[Transmembrane potential formation upon ATP hydrolysis in sarcoplasmic reticulum].

Fluorescent cyanine (diS-C3-(5), diS-C2-(5), diO-C3-(5)) and oxonol (diBA-C4-(5)) potential-dependent dyes appeared to be extremely effective in detecting and studying the potential formed on the fragmented sarcoplasmic reticulum membrane under Ca2+ transport When [Ca2+] less than 5 X 10(-7) M ATP hydrolysis leads to formation of transmembrane potential (positive inside vesicules) caused by the Ca-independent ATPase activity. The potential is formed by a monovalent ion, presumably by H+, and possibly by Mg2+ ions. Ca-dependent ATPase activation by Ca2+ makes the potential to drop sharply and successive Ca2+ transport proceeds at low potential value. When Ca2+ has been accumulated by vesicules the Ca-independent ATPase restores positive potential. The potentials generated by both Ca-independent (10--30 mv) and Ca-dependent (-20 divided by -40 mv) ATPases have been estimated on the basis of the Nernst's equation with the help of positive and negative diffusion potentials formed by MgCl2 and CaCl2 gradients.
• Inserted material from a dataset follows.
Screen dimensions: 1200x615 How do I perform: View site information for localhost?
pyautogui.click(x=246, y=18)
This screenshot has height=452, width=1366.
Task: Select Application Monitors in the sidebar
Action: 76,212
The Ca2+ transport is shown not to be due to transmembrane electrophoresis but Ca-dependent ATPase action. The results suggest quite clearly that Ca-dependent ATPase operates as electrogenic Ca2+/H+, Mg2+-exchanger. The functional role of Ca-independent ATPase is, possibly, in compensation of charge effects when Ca2+ ions are passing through the membranes. The model illustrating the electrogenicity of Ca-independent and Ca-dependent ATPases action during Ca2+ transport in SR membranes has been proposed.